Na análise de conteúdo e da frequência dos temas surgidos nas respostas, nos dois grupos de trabalhadores (com e sem deficiência física), os autores observam que enquanto para os trabalhadores com deficiência física – TDF – o aspecto positivo mais referido é o da valorização pessoal, para os trabalhadores sem deficiência – TND – a valorização profissional é o principal aspecto positivo do trabalho. Para ambos os grupos, todavia, relações sociais aparece como o segundo aspecto positivo mais referenciado e a classe finanças aparece com mais frequência que cidadania. Em relação aos aspectos negativos relatados, as diferenças são mais significativas.

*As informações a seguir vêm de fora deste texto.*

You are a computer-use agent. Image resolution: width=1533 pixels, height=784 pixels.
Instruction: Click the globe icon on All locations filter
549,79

Enquanto que a jornada de trabalho extensa e o desgaste físico e emocional aparecem como os aspectos negativos mais referidos pelos trabalhadores sem deficiência, para aqueles com deficiência física as dificuldades interpessoais e a desvalorização profissional são indicados com maior frequência como aspectos negativos.

Segundo os autores, estes aspetos podem revelar que os trabalhadores sem deficiência sofrem mais abusos que os trabalhadores com deficiência física (PEREIRA; DEL PRETE; DEL PRETE, 2008), em virtude de alguns possíveis fatores:

O grupo TDF pode: (a) não se achar com direito de fazer exigências por se considerar inferiorizado em relação aos demais; (b) considerar a oportunidade de trabalho mais como uma concessão do que propriamente um contrato legal de compra e venda da força do trabalho regido pela legislação; (c) sobrevalorizar os ganhos indiretos do trabalho, como a oportunidade de fazer novos amigos e se relacionar com as pessoas (PEREIRA; DEL PRETE; DEL PRETE, 2008, p. 111).

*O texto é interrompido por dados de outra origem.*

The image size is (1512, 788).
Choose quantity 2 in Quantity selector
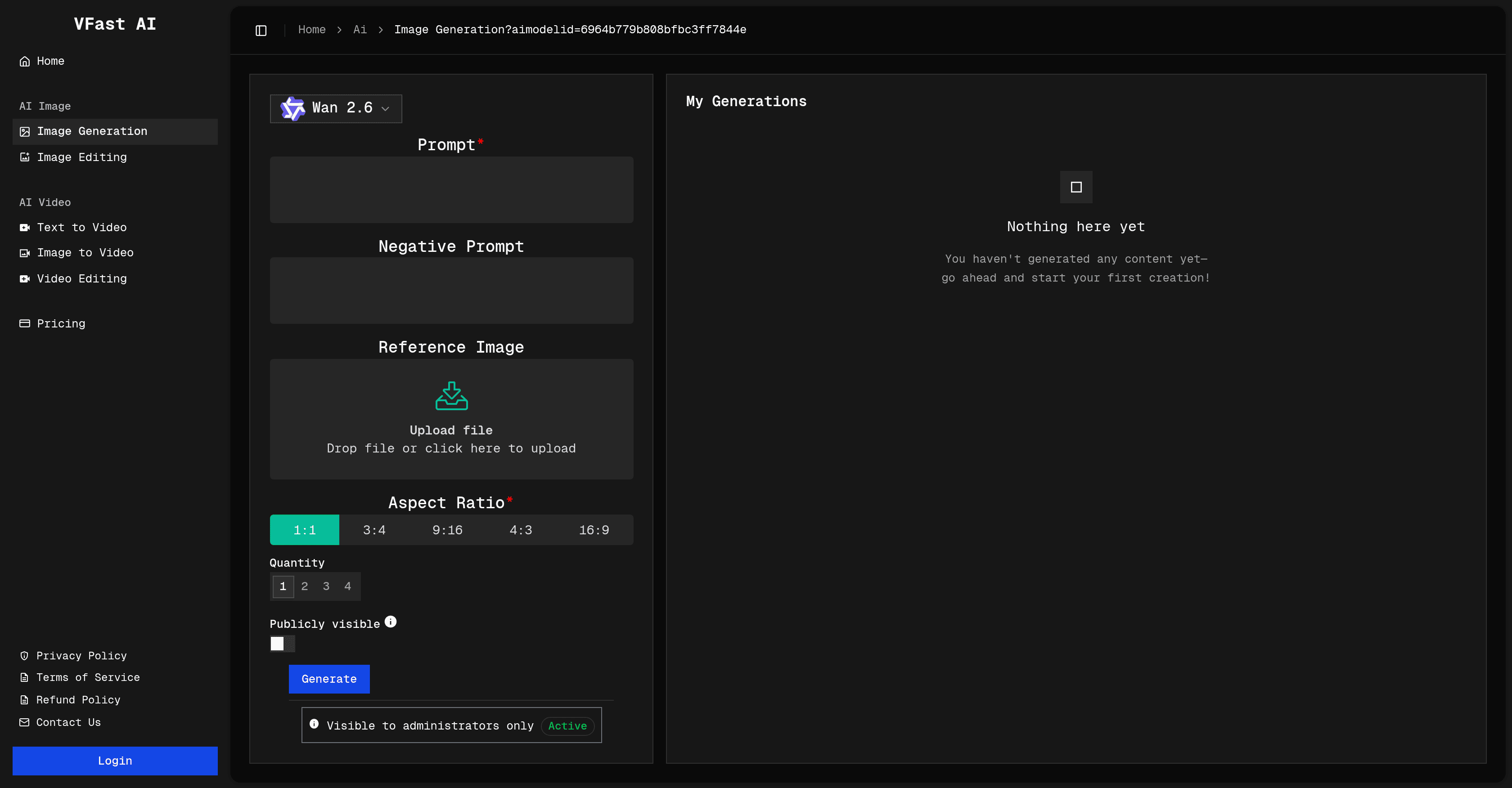(x=305, y=586)
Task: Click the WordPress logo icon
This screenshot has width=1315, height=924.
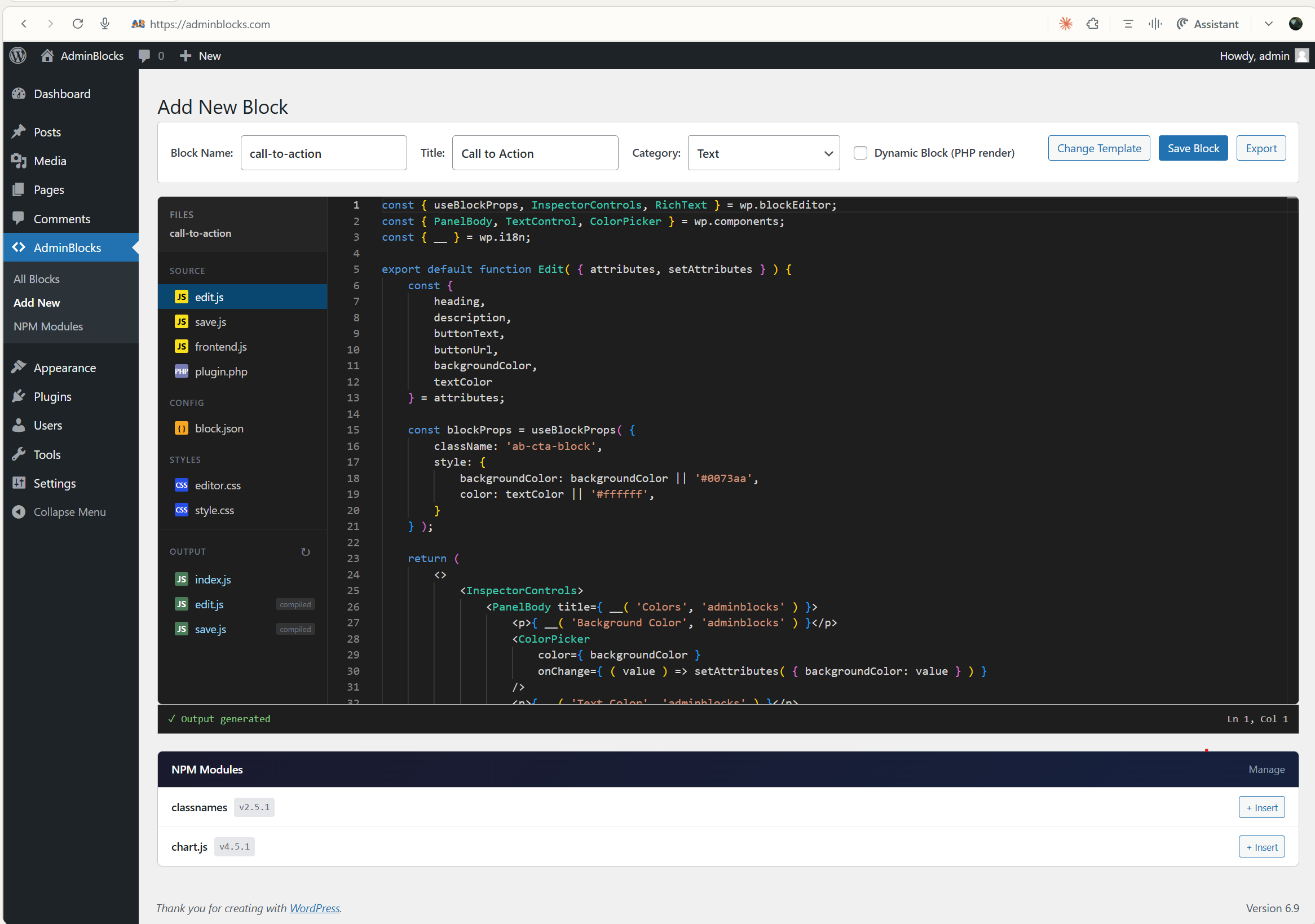Action: tap(19, 56)
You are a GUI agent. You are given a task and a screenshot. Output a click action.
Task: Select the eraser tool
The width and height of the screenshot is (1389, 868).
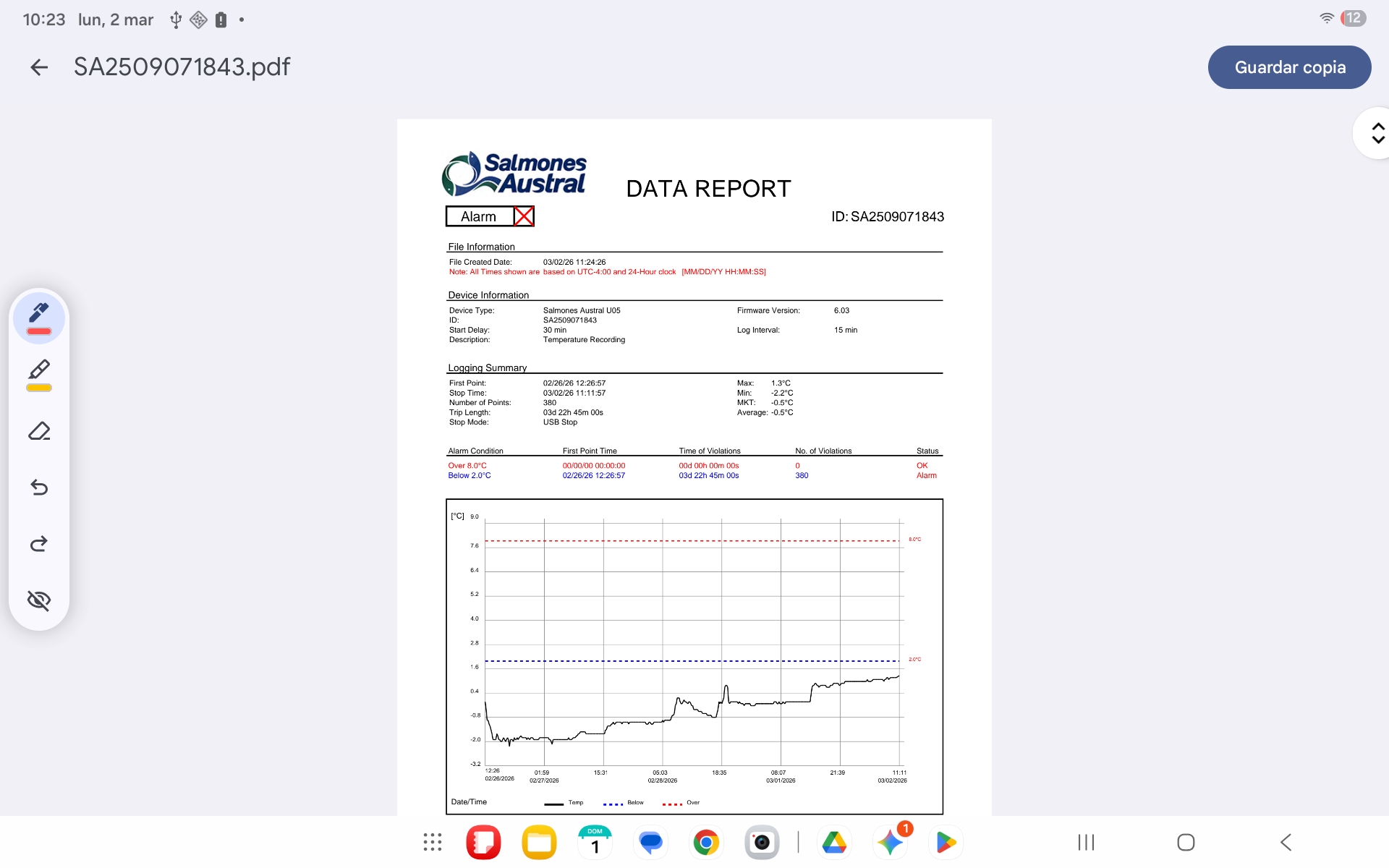(39, 431)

Ambas as pesquisas verificam que tanto o processo de profissionalização quanto o trabalho propriamente dito significam instrumentos de afirmação e reconhecimento social e pessoal da pessoa com deficiência inserida no trabalho, assim como trazem, em seu bojo, referências negativas para os trabalhadores, face às próprias contradições do sistema capitalista em que estão inseridos estes trabalhadores. A constatação de que as oportunidades em atividades mais qualificadas é ainda rara para as pessoas com deficiência e de que é necessário repensar a preparação do trabalhador para sua inserção efetiva no mundo do trabalho também fica patente nas pesquisas analisadas.

Podemos constatar que as concepções sobre a deficiência e comportamentos em relação à pessoa com deficiência são construídos com base nas concepções de homem e

de mundo, compartilhadas em cada época. A mudança de olhar é direcionada pela mudança do saber de homens e mulheres em suas relações com o outro, consigo mesmo e com o contexto cultural de dado momento histórico.

Kuhn, discorrendo sobre as “Revoluções como Mudanças de Concepção de Mundo”, esclarece que a transformação de visão decorre de novos olhares sobre as mesmas coisas. Conforme afirmado por ele, “um cientista com um novo paradigma vê de maneira diferente do que via anteriormente” (1998, p. 150). Assim,

Lavoisier viu oxigênio onde Priestley vira ar desflogistizado e outros não viram absolutamente nada. Contudo, ao aprender a ver o oxigênio, Lavoisier teve também que modificar sua concepção a respeito de muitas outras substâncias familiares (idem, ibidem, p. 153).

O plano teórico da significação, em que figuram as pesquisas acima delineadas, em consonância com o(s) modo(s) de ver o mundo e o homem no capitalismo contemporâneo, estabelece a estreita relação entre a produção da existência humana e os sentimentos de pertencimento social e reconhecimento da capacidade produtiva das pessoas com deficiência, avaliada conforme sua participação ou não – ou mesmo conforme o juízo sobre as possibilidades ou não de participação dessas pessoas – no mundo do trabalho. Na mesma medida, estabelece como elemento valorativo da capacidade produtiva atribuída às pessoas com deficiência, sua maior ou menor inserção nos processos formais de educação e qualificação e requalificação profissionais.